Rusch, a professional competitive mountain biker, and Martin, director of the Wood River Bike Coalition and trails coordinator for the Blaine County Recreation District, are joining roughly 20 other bikers from cycling advocacy group Bikes Belong to storm D.C. to protest funding cuts for nonmotorized transportation.
The new version of a federal transportation funding bill, meant to replace the one that expires at the end of this month, would reduce money for pedestrian and bike infrastructure, Martin said.
"Everything from [road] shoulders to bike lanes to sidewalks—everything that doesn't involve an automobile was threatened," he said.
Currently, states are required to set aside a certain percentage of federal transportation funding for infrastructure such as hiking trails, bike paths and bike lanes. That requirement was not introduced in the new version of the bill.
The Senate has since passed an addendum to the bill that includes money for safety improvements for pedestrians and bikers, but the House has not.
Martin said cutting funding for nonmotorized travel simply doesn't make sense as obesity rates and the price of gas continue to rise.
"We're in a tough economy, but going backwards on pedestrian and cycling infrastructure—it's counterproductive," he said. "Giving people a safe, practical alternative—to ride their bikes or walk—is a win-win."

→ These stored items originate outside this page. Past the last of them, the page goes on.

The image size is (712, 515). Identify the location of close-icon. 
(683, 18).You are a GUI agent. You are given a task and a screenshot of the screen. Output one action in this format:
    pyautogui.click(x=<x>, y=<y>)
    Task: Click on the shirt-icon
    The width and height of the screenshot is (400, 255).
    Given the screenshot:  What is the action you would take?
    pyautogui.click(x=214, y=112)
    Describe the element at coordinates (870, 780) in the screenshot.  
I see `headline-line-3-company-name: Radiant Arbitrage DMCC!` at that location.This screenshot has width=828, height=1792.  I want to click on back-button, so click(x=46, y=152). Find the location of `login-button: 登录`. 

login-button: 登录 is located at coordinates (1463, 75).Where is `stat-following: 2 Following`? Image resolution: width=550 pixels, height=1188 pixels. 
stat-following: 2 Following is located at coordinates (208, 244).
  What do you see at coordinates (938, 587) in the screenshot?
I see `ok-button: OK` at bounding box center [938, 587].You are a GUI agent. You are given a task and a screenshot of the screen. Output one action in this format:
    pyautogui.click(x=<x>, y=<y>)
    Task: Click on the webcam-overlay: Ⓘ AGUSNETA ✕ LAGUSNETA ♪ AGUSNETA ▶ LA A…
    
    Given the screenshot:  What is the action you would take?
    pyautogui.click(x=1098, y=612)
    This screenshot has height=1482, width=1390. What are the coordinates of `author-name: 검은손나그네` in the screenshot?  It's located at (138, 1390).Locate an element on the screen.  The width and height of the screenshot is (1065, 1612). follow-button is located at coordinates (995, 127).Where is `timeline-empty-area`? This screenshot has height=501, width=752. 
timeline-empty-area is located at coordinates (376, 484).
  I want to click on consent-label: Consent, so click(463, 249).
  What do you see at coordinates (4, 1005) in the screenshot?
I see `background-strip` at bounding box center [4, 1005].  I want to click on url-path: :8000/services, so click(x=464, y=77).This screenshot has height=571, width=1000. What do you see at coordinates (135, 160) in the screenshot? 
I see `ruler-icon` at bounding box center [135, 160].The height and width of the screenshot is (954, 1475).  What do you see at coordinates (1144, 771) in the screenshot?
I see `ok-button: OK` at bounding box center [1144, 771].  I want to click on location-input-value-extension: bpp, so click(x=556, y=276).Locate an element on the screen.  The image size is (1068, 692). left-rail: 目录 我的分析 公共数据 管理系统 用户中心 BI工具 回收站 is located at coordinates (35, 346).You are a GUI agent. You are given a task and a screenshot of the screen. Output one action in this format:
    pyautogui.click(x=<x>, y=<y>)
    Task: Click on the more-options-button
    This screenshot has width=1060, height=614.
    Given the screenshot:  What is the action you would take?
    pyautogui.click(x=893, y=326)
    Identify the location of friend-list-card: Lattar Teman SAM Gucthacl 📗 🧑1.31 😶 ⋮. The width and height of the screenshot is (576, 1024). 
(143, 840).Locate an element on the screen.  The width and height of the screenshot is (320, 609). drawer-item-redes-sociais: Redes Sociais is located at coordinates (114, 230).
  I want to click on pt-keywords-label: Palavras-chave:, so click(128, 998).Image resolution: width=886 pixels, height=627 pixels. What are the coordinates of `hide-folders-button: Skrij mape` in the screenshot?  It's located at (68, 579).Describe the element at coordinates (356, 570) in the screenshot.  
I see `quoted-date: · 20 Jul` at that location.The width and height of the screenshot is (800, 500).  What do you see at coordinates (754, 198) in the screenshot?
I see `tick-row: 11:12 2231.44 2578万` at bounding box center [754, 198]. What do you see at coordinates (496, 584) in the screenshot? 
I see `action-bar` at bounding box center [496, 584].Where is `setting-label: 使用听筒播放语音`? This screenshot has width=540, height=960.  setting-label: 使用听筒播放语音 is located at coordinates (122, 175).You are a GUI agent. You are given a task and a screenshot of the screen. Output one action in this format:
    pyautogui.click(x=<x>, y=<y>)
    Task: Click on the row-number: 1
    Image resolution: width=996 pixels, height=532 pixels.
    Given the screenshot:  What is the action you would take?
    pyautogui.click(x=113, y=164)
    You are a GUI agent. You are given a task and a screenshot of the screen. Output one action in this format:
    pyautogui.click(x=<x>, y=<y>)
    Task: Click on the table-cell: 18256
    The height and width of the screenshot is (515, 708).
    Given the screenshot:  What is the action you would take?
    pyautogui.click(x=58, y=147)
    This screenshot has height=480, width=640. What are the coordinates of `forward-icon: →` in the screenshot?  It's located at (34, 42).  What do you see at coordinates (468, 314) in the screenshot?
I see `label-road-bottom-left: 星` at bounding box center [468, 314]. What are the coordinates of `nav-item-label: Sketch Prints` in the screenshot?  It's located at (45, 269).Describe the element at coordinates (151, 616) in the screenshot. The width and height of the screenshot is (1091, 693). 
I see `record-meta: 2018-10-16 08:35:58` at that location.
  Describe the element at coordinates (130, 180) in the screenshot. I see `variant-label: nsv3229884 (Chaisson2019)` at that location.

If funding is lost, Martin said, the county Recreation District may have to forgo certain projects funded by federal Recreational Trails Program grants.
"We apply for RTP grants nearly every year," he said.
Martin and Rusch will also be working with Rep. Mike Simpson, R-Idaho, to ensure that mountain bikers have a voice in the proposed Central Idaho Economic Development and Recreation Act, commonly known as CIEDRA.
The bill would designate 332,775 acres of wilderness on the Sawtooth and Challis national forests, a designation lauded by conservationists but viewed with less enthusiasm by bikers, who would lose 35 miles of mountain biking trails.
Rusch said the problem with wilderness designations is that though they are meant to keep ATVs and other motorized vehicles out, the language of the Wilderness Act would exclude all "mechanized" vehicles—including bikes—from using the land.
"I don't think they necessarily want to keep mountain bikes off the land," she said. "It's not doing the same damage as a motor vehicle."
Martin said mountain bikers have largely been left out of the CIEDRA discussion.
"The problem is that from a mountain biker's perspective, we didn't have a seat at the table," he said. "We're trying to play catch-up."
Rusch and Martin said they don't necessarily oppose wilderness or CIEDRA—and they don't believe Simpson or most environmental advocates oppose mountain biking on public land.
"We're kind of a casualty of what they are really going after," Martin said. "They want to protect the land, and we want to help them do that in a way that doesn't exclude mountain bikes."
Martin and Rusch left Thursday for their trip, and will spend five days travelling through New York, Philadelphia, Boston and Washington, D.C., promoting awareness of transportation issues.